▸ Given records:
## start

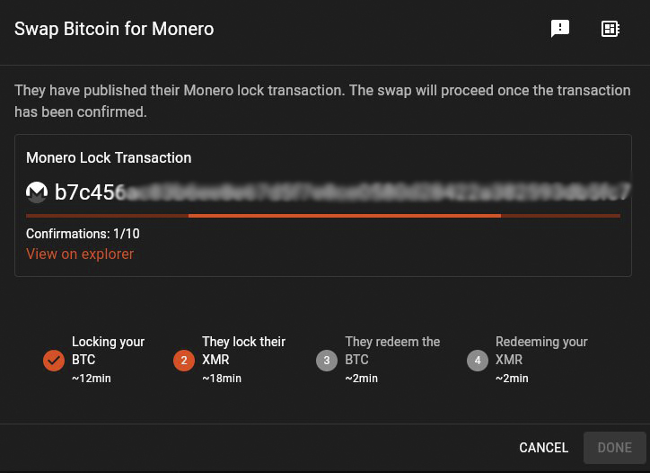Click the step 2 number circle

## end
## start

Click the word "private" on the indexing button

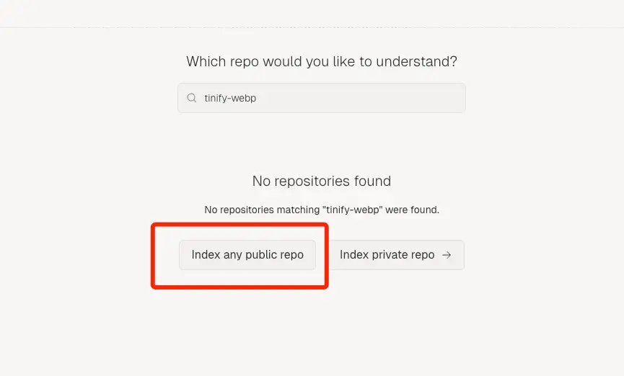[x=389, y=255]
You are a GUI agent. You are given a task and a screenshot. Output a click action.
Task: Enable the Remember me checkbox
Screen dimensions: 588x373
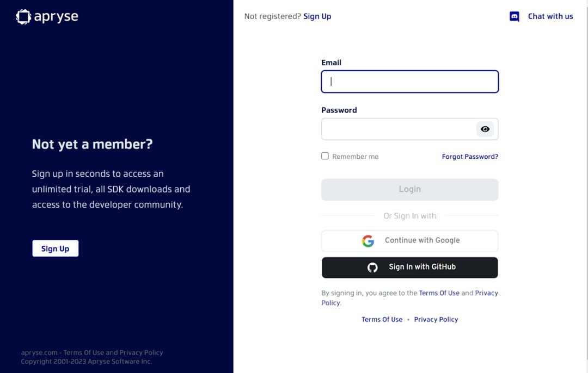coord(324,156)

## end

▸ Task description: Take the records from the line with "Click the word" up to and including the line with "coord(324,156)", and swap "checkbox" for "toggle", leaving everything else unchanged. Omit the pictures from your answer.

▸ Response to this exercise:
Click the word "private" on the indexing button

[x=389, y=255]
You are a GUI agent. You are given a task and a screenshot. Output a click action.
Task: Enable the Remember me toggle
Screen dimensions: 588x373
coord(324,156)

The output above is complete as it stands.